I’ve been having a lot of bad luck in the kitchen lately.

I mean, not that anyone’s keeping track, but, in the last few weeks, the handful of times I’ve found to try a new recipe or carve out an hour to cook, the results were unimpressive (OK, with at least one exception). I made a squash and apple soup that had little flavor. I pureed pumpkin from a little $1.50 pie pumpkin at Meijer, and the three loaves of bread I made with it were barely edible—the one with pecans on top was the best, but even it found an eventual demise in the trash can. My version of candied sweet potatoes wasn’t awful, but that’s really the best endorsement of it I can give and, since when did making something not awful inspire anyone toward the stove?

I decided, sometime this past weekend, that there were a few different conclusions I could draw from this: 1) I’ve been picking bad recipes (over and over again); 2) I’ve been eating so well everywhere else that my standards have risen and maybe these OK things are what I would have once thought good? or 3), most troubling, I cannot cook.

• [Extracted records]:
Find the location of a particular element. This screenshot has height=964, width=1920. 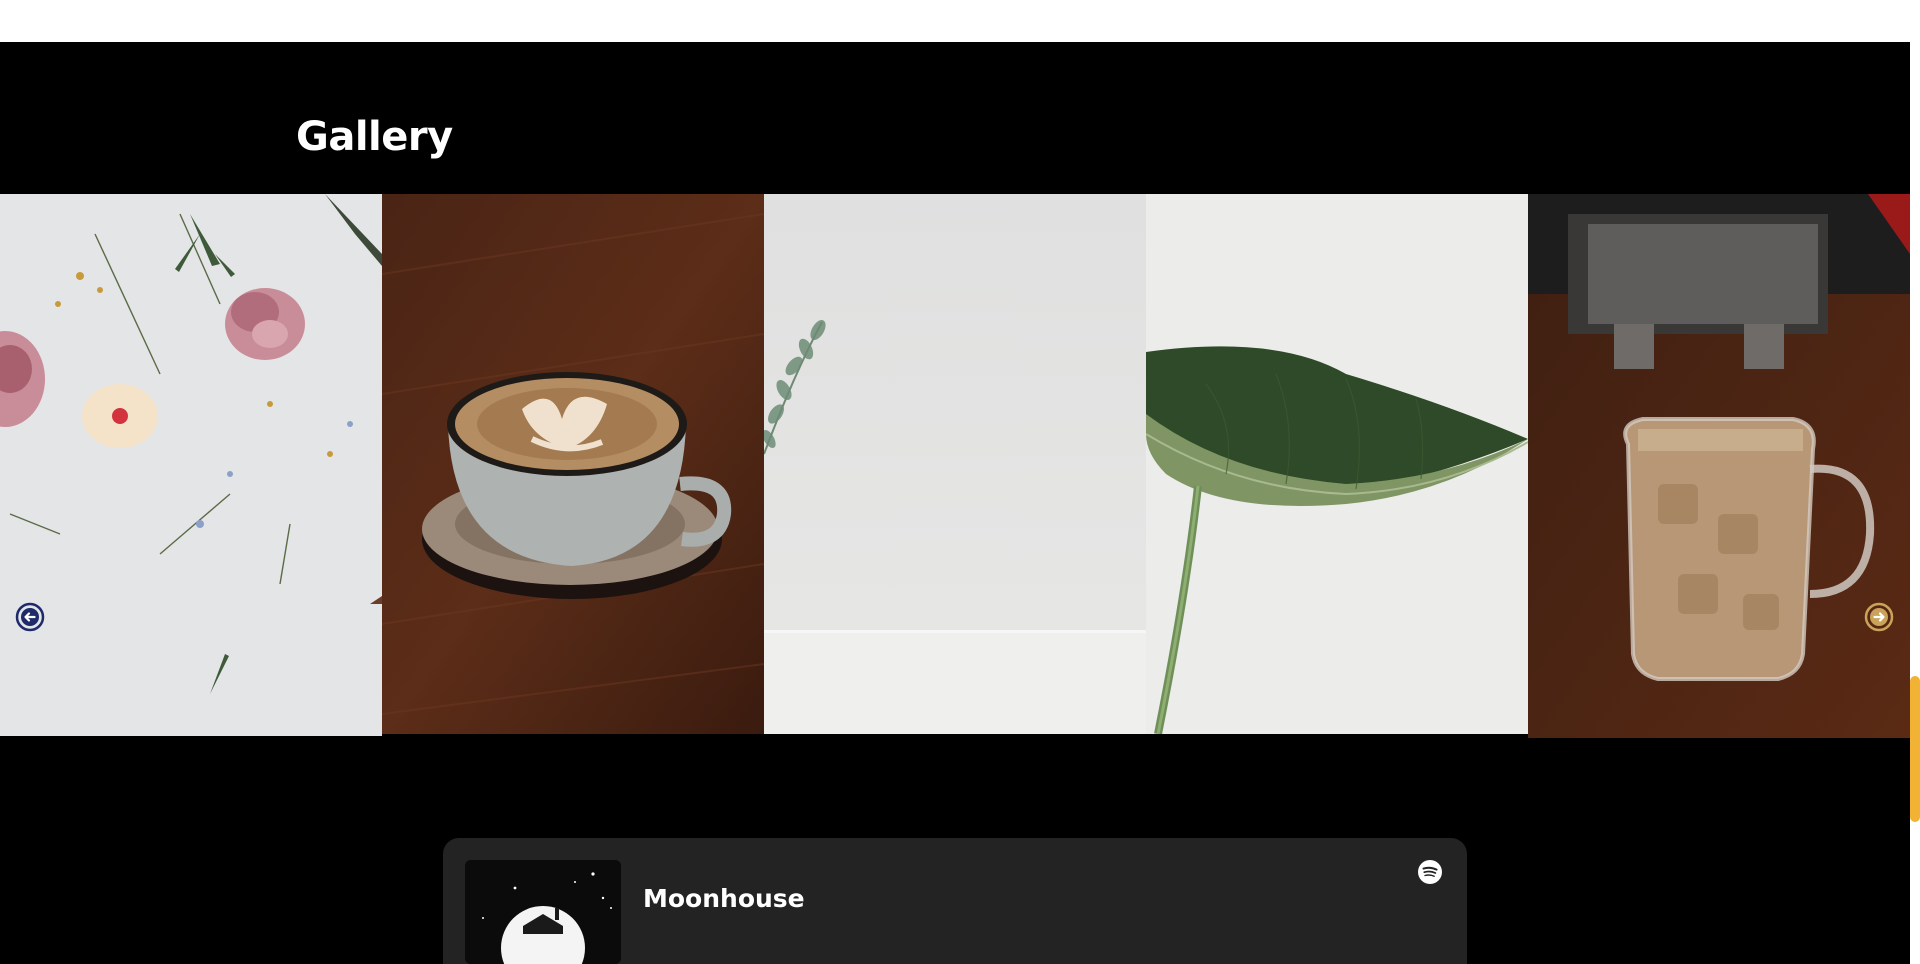

album-cover is located at coordinates (543, 912).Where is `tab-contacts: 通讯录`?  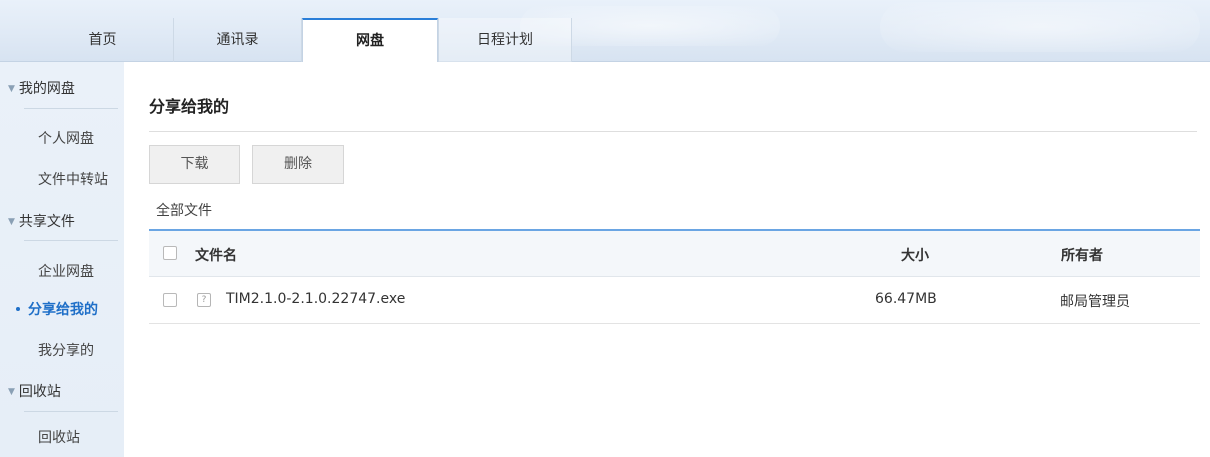 tab-contacts: 通讯录 is located at coordinates (238, 40).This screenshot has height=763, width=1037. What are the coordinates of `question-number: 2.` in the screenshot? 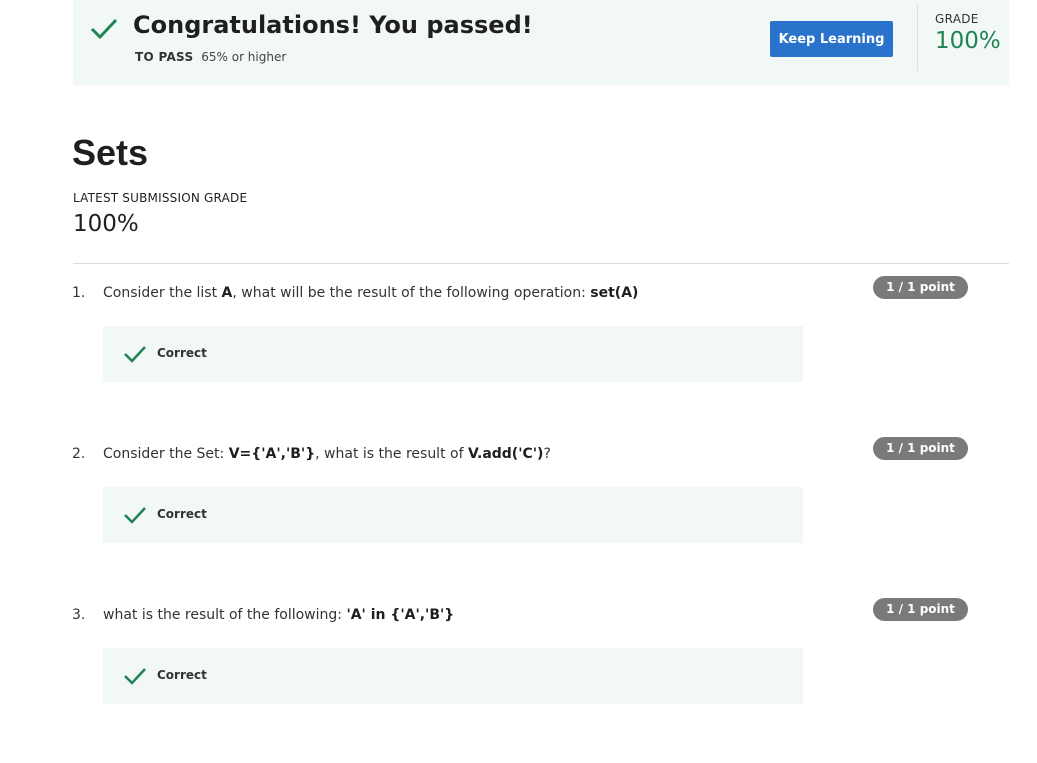 It's located at (79, 454).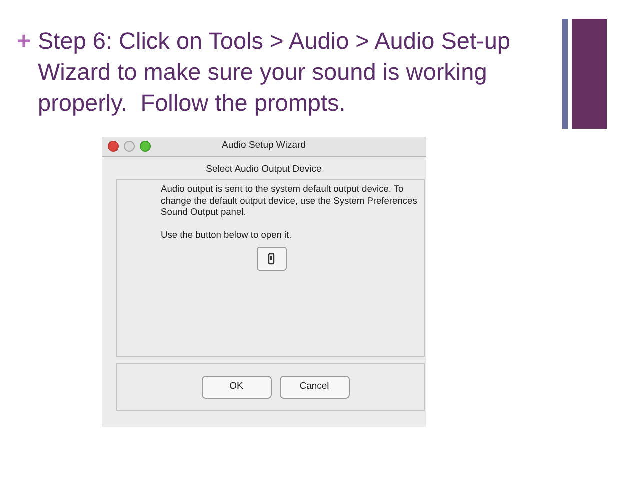 This screenshot has height=479, width=638. I want to click on slide-text: Step 6: Click on Tools > Audio > Audio Set-up Wizard to make sure your sound is working properly. Follow the prompts., so click(275, 72).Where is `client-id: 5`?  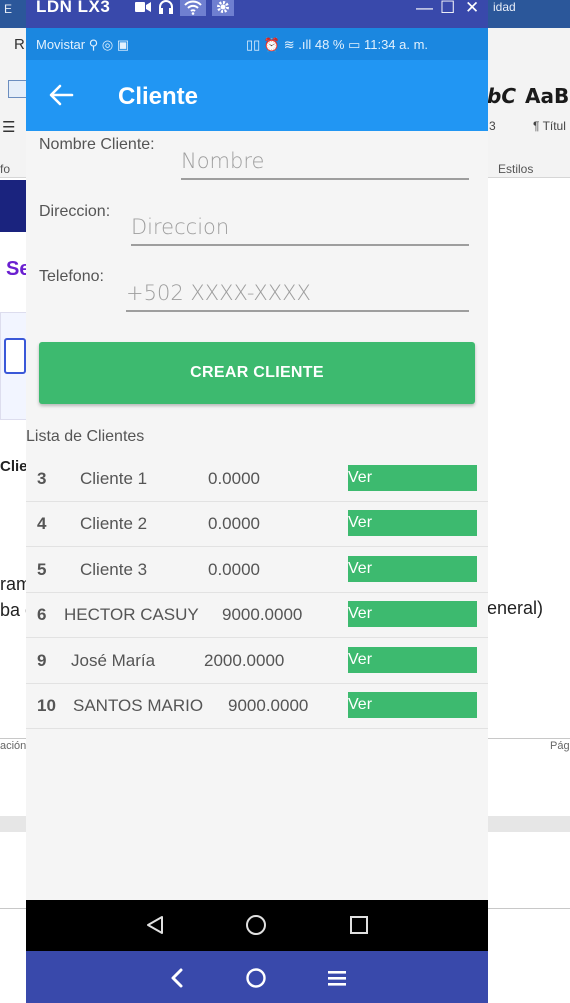
client-id: 5 is located at coordinates (42, 570).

• [Tasks to complete]:
**a.** Quote the kitchen post word for word, beginning at "I mean, not" and ending after "toward the stove?".
**b.** Answer these questions from the kitchen post:
(i) What kind of soup did the writer make?
(ii) How many loaves of bread did the writer make with the pureed pumpkin?
(iii) Which conclusion does the writer call the most troubling?
**c.** Write what follows the last sentence of the kitchen post.
The records have nothing to do with the kitchen post.

• [Responses for each task]:
**a.**
I mean, not that anyone’s keeping track, but, in the last few weeks, the handful of times I’ve found to try a new recipe or carve out an hour to cook, the results were unimpressive (OK, with at least one exception). I made a squash and apple soup that had little flavor. I pureed pumpkin from a little $1.50 pie pumpkin at Meijer, and the three loaves of bread I made with it were barely edible—the one with pecans on top was the best, but even it found an eventual demise in the trash can. My version of candied sweet potatoes wasn’t awful, but that’s really the best endorsement of it I can give and, since when did making something not awful inspire anyone toward the stove?

**b.**
(i) A squash and apple soup.
(ii) Three loaves.
(iii) That the writer cannot cook.

**c.**
Now, if the problem lies in either the first or second reasons, I can wait this out. But if it’s the third? What do I do—give up? It was starting to feel hypocritical even posting here—who am I to be telling you about recipes to try? I should be begging you for help.

But then I saw some peanut butter sandwich cookies and was inspired to give this kitchen thing one last chance. I can’t say if it’s because I was hungry when I saw them or because they are cookies, the first type of recipe I ever made and the kind that has yet to fail me, but I lost sight of every culinary disappointment and knew only one thing: I was making these cookies, and I was making them that night.